We compared the average sensitivity, maximum sensitivity, average peak FWHM, and average FOM of the proposed FMF using various plasmonic nanofilms (HfN, ZrN, TiN, Au) in Fig. 8c–f. Evidently, coating the fiber with HfN and ZrN would significantly improve the sensing performance of the fiber-optic sensors (particularly FMF) compared to coating the fiber with Au or TiN. Compared to ZrN, HfN offers better average and maximum sensitivities (6140 for 1.33–1.38 and 8200 nm/RIU around 1.34 for HfN, compared to 5260 for 1.33–138 and 6800 nm/RIU around 1.34 for ZrN). Among the various coating materials considered, FMF coated with ZrN has the lowest average peak FWHM of 40 nm followed by HfN with an average peak FWHM of 46 nm (Fig. 8e). However, the data in Fig. 8f suggest that the average overall FOM of HfN-coated FMF (133.5) is similar to that for FMF coated with ZrN (131.5). Furthermore, the average FOM of the HfN-coated FMF (133.5) is almost eight times larger than that of Au-coated FMF (17). These results highlight the possible applications of group IV TMNs, especially HfN, in sensing applications based on plasmonic fiber-optic sensors as alternative and better materials compared to Au.

Finally, we compared the sensing performance of our proposed HfN-coated FMF with previously reported fiber-optic sensor performance. Note that for this comparison, we only considered the previously reported simple side polished SMFs and FMFs (and one example of simple photonic crystal fibers) and excluded any complex structure (like photonic crystal fibers with various air hole diameters). As seen in Table 1, our proposed HfN-coated FMF offer better sensitivities and significantly better FOM compared to previously reported similar sensors. While the average FOM of HfN-coated FMF is 133, the maximum FOM of HfN-coated FMF can be as large as 201 around an analyte RI of 1.34, which is more than four times that for previously reported fiber-optic sensors [6]. Another important advantage of the proposed fiber-optic sensors coated with TMNs are linear sensitivity across the whole analyte RI range, compared to previously reported studies that do not offer linear sensitivities for the whole range of analyte RIs.

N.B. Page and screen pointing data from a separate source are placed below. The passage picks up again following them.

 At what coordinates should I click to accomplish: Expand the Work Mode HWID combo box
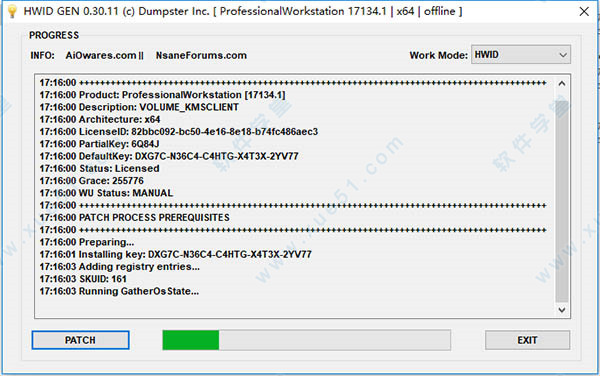pos(520,55)
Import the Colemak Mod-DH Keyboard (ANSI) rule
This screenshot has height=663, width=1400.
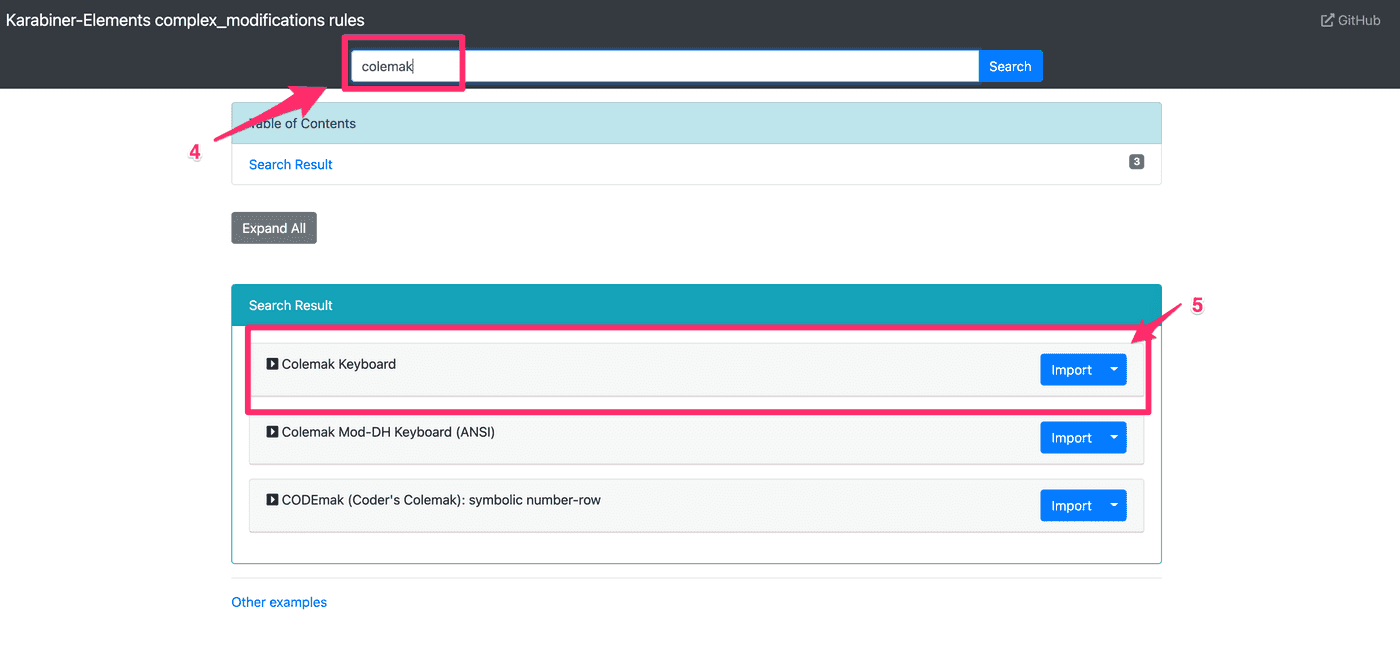[1070, 438]
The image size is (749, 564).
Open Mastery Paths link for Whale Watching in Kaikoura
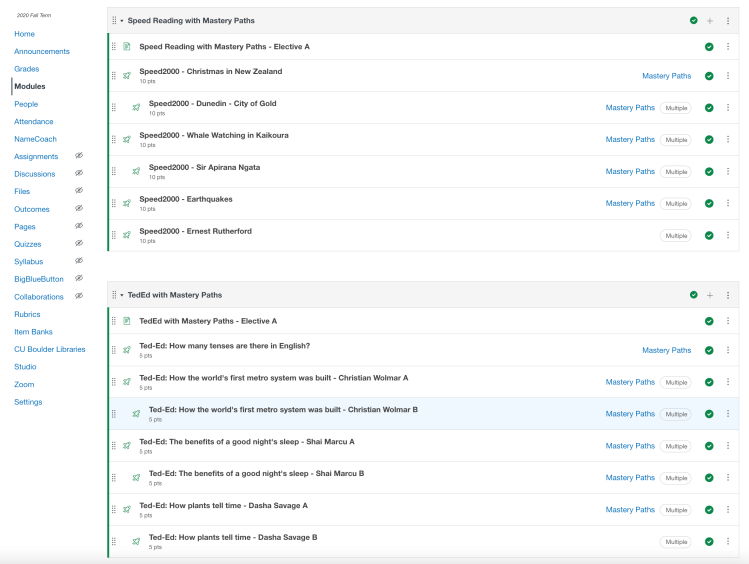(630, 140)
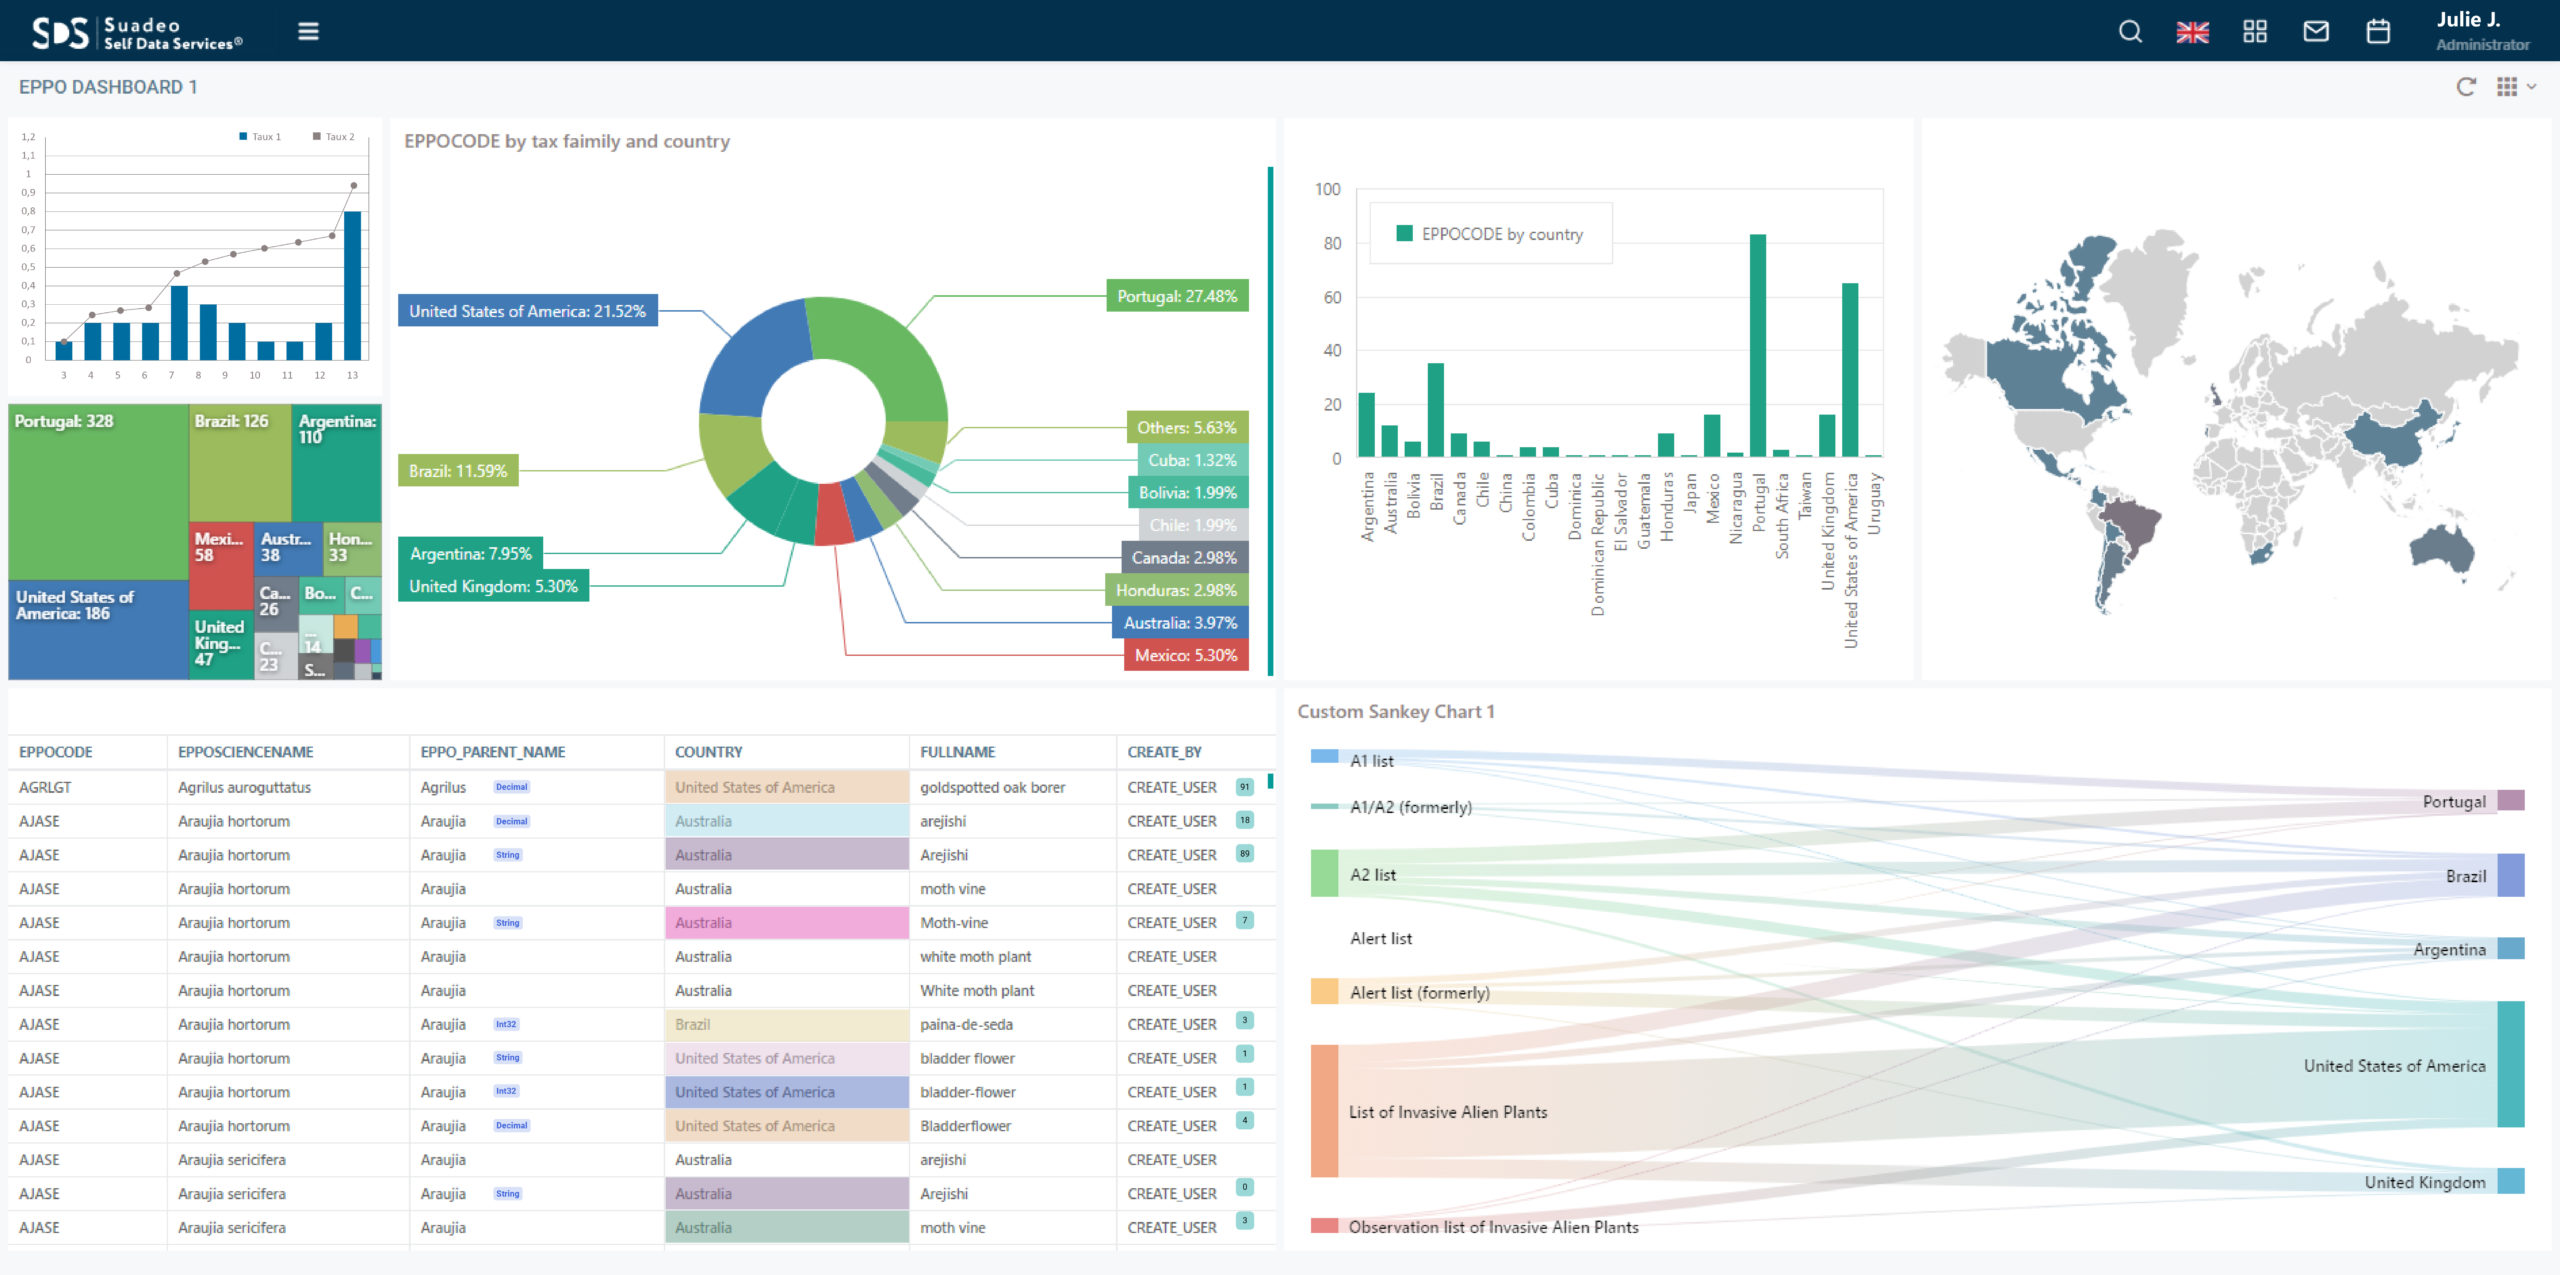Open the hamburger menu in the header

[308, 32]
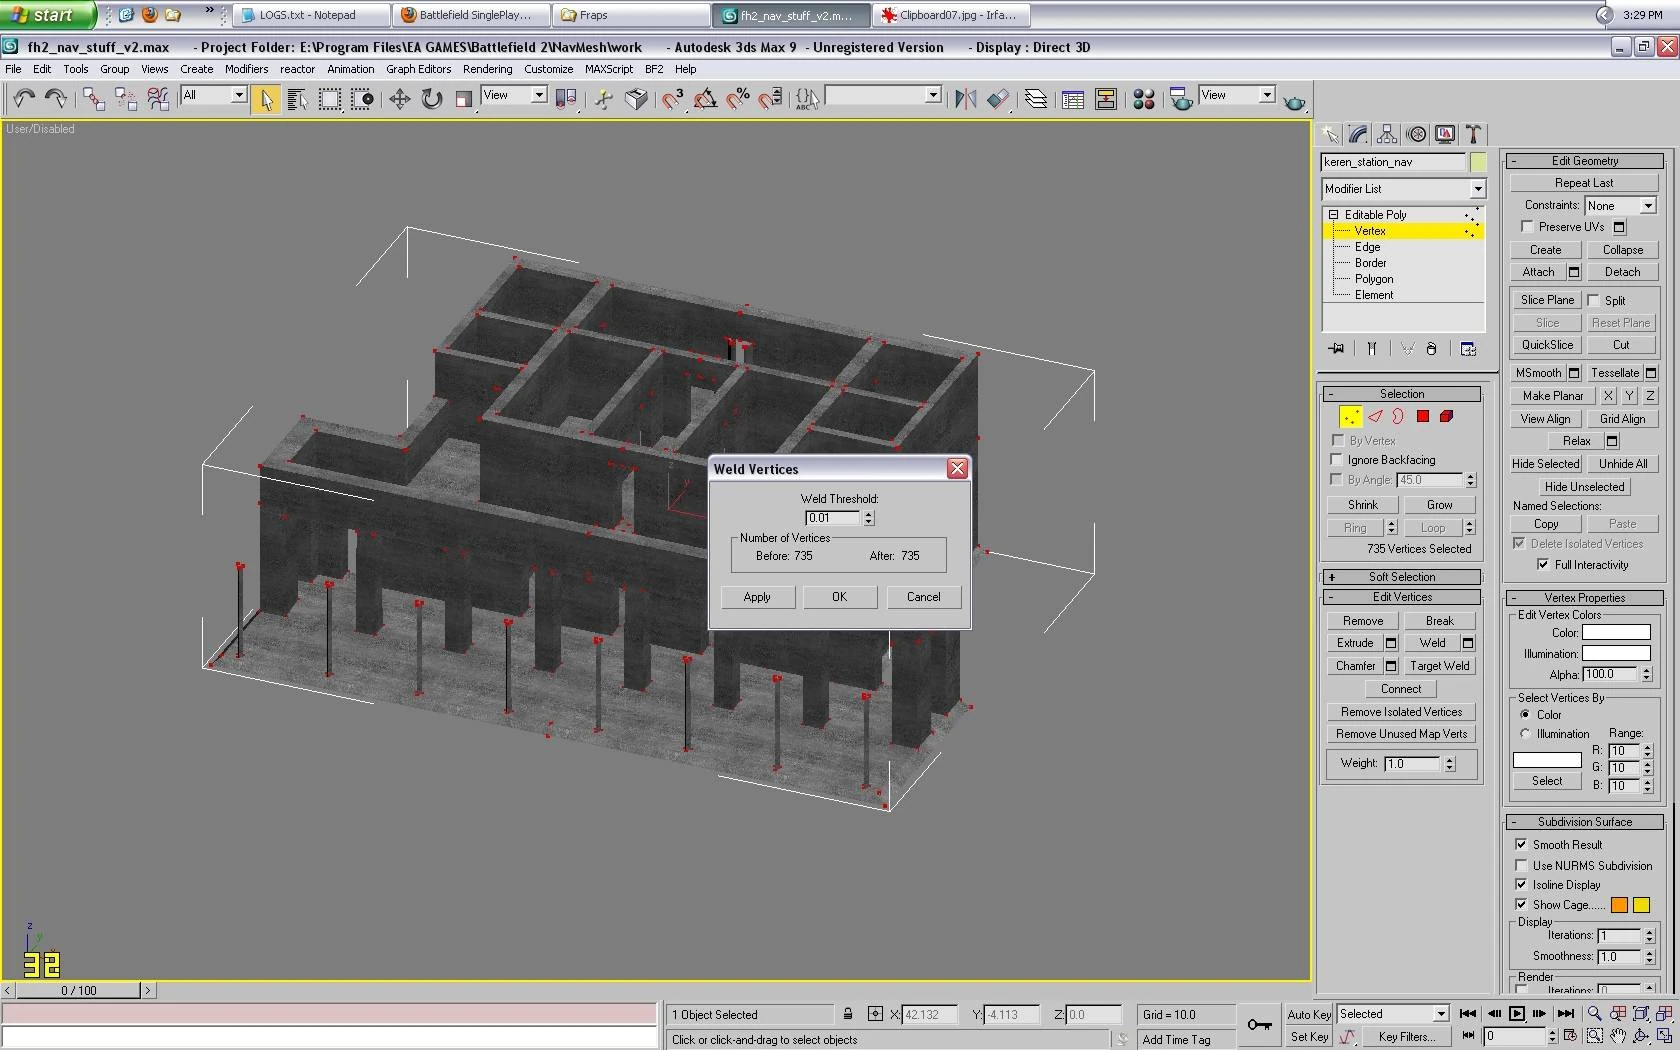Enable the Ignore Backfacing checkbox
The image size is (1680, 1050).
click(1337, 460)
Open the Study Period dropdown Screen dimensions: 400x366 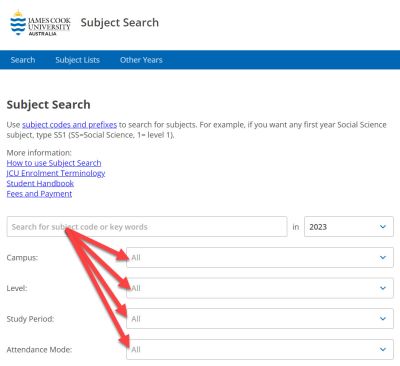point(260,319)
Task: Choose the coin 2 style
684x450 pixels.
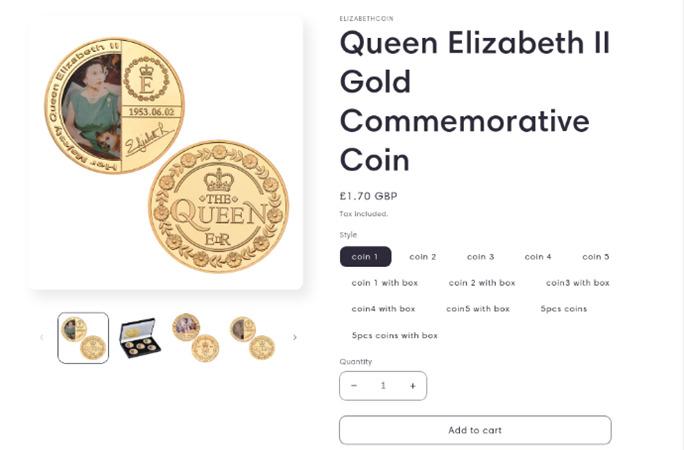Action: [x=423, y=257]
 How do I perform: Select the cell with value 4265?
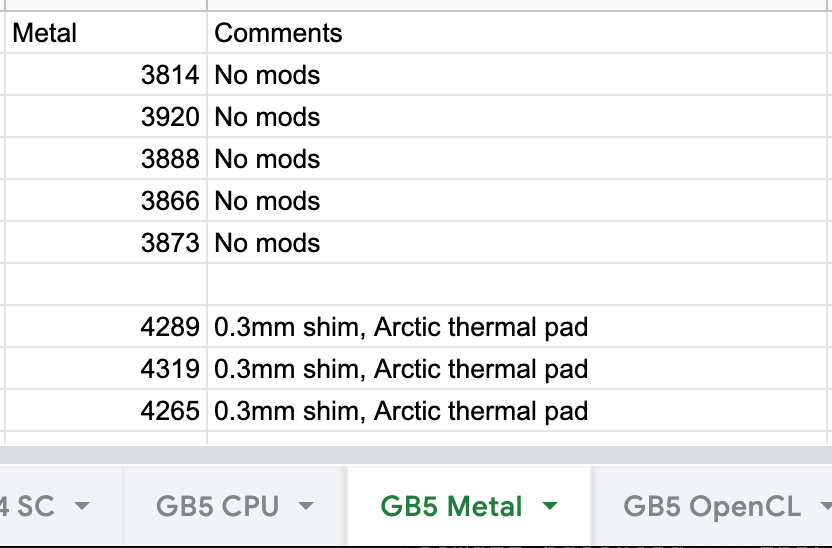pos(105,411)
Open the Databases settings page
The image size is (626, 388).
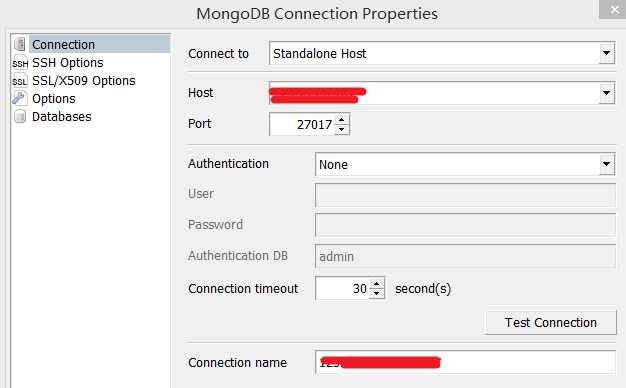[61, 117]
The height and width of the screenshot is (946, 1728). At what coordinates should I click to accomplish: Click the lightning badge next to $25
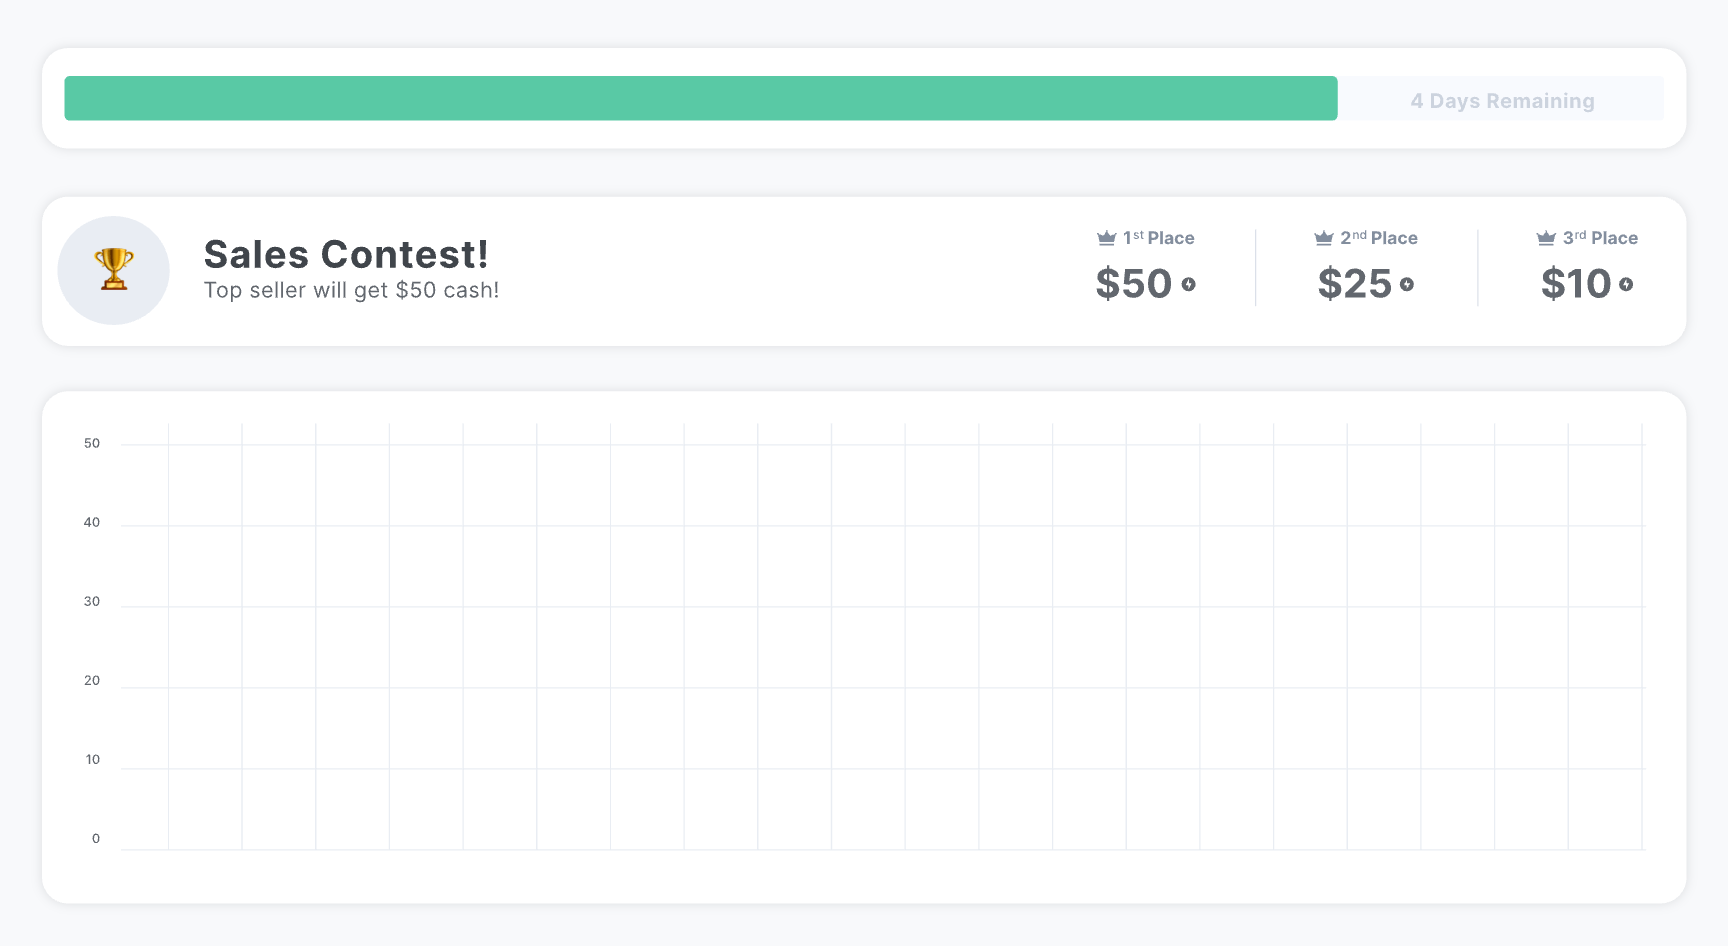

Table 1 Comparison between sensing performances of the proposed HfN-coated FMF sensor and similar fiber-optic sensors in the literature

Conclusions

In conclusion, we designed simple single mode and few mode side-polished plasmonic fiber-optic sensors using group IV transition metal nitrides including HfN, ZrN and TiN nanofilms. We compared the sensing performances of the proposed sensors including average sensitivity, maximum sensitivity, and average full width at half maximum and figure of merit, with similar Au-based plasmonic fiber-optic sensors. The results suggest that HfN and ZrN can considerably outperform Au in the visible region as alternative plasmonic materials for the design of fiber-optic sensors with more than three times larger sensitivity and a sensing figure of merit of almost eight times that of Au. In particular, a simple HfN-coated few-mode optical fiber sensor can demonstrate an average linear sensitivity of 6140 nm/RIU and an average figure of merit of 133 for analyte refractive indices between 1.33 and 1.38. The results presented in here can be transformative for design and development of plasmonic fiber-optic sensors in different fields including environmental sensing, biology, and medicine, as it allows us to develop and deploy simple and cost-effective sensors with large sensitivities for monitoring various physical and chemical properties of liquid analytes.